Verder vroeg de heer Wijn naar het standpunt van de minister inzake kwartaalberichten voor beursgenoteerde fondsen en de emissies van kleine bedrijven.
De heer Wijn was het eens met de pragmatische aanpak bij de samenwerking van de toezichthouders in de vorm van het FEC, maar hij wilde druk blijven uitoefenen om verdere stroomlijning te bewerkstelligen in verband met de verdergaande vervlechting van verschillende soorten financiële instellingen. Het leek hem goed om jaarlijks overleg te voeren naar aanleiding van de bevindingen van de begeleidingscommissie van het FEC en gelet op de voortdurende druk die in dit verband nodig is, wilde hij al na twee jaar een evaluatie.
Voorts vroeg de heer Wijn naar het convenant inzake Fortis, omdat daarbij van een holding in Nederland en een holding in België sprake is. Wanneer verwacht de minister de rapportage over de toezichtafwikkelsystemen? Krijgt de Kamer daarmee pas te maken als er sprake is van een wet of zal zij ook al betrokken worden bij de analyse terzake?
Ten slotte vroeg de heer Wijn de minister nog nader in te gaan op de uitbreiding van de ECD, het OM, de landelijke officier voor de melding van ongebruikelijke transacties en de positie van de ECD in relatie tot het toezicht op de financiële sector.
Mevrouw Giskes (D66) sloot zich aan bij de opmerkingen over het grote belang van het bewaken van de integriteit van de financiële sector, omdat steeds meer zaken langs financiële lijnen geregeld worden en burgers er recht op hebben, te weten dat die lijnen betrouwbaar blijven.
Nu financiële instellingen zich ook steeds meer op elkaars terreinen gaan begeven, achtte mevrouw Giskes de onderlinge verhouding van de toezichthouders cruciaal. Zij constateerde met instemming dat ook de minister hiervan doordrongen is, gelet op de voorstellen van Nederland op dit punt in Europees verband. Kan hieruit worden afgeleid dat de minister vindt dat het werken met drie afzonderlijke toezichthouders uit de tijd begint te raken? Is het al duidelijk hoe hierover in Europa gedacht wordt?
________________________________________
__OPDRACHT__. Herhaal alstublieft uit de tekst over het toezicht op de financiële sector woordelijk het stuk van "De heer Wijn was" tot en met "de analyse terzake?".

__GEGEVENS__.
________________________________________
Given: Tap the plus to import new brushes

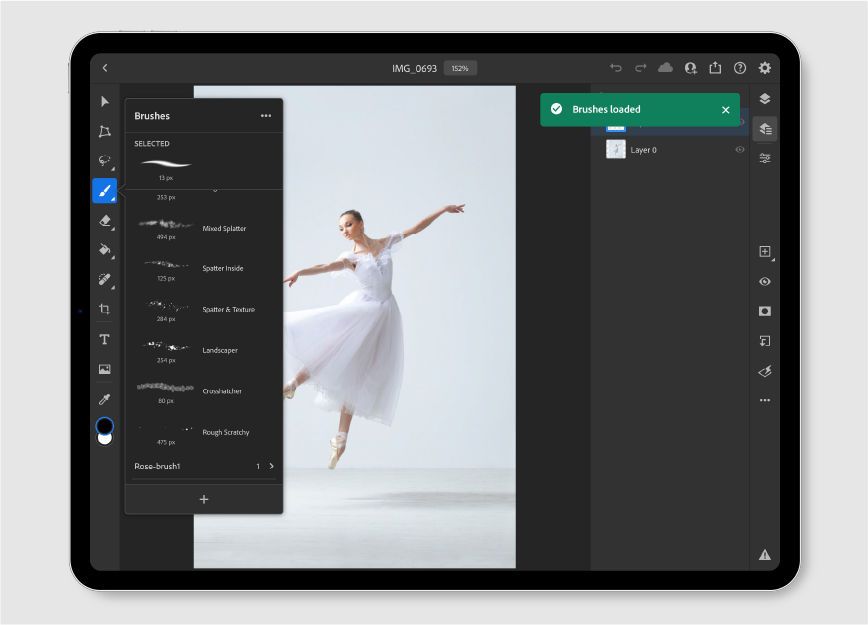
________________________________________
__OPLOSSING__.
De heer Wijn was het eens met de pragmatische aanpak bij de samenwerking van de toezichthouders in de vorm van het FEC, maar hij wilde druk blijven uitoefenen om verdere stroomlijning te bewerkstelligen in verband met de verdergaande vervlechting van verschillende soorten financiële instellingen. Het leek hem goed om jaarlijks overleg te voeren naar aanleiding van de bevindingen van de begeleidingscommissie van het FEC en gelet op de voortdurende druk die in dit verband nodig is, wilde hij al na twee jaar een evaluatie.
Voorts vroeg de heer Wijn naar het convenant inzake Fortis, omdat daarbij van een holding in Nederland en een holding in België sprake is. Wanneer verwacht de minister de rapportage over de toezichtafwikkelsystemen? Krijgt de Kamer daarmee pas te maken als er sprake is van een wet of zal zij ook al betrokken worden bij de analyse terzake?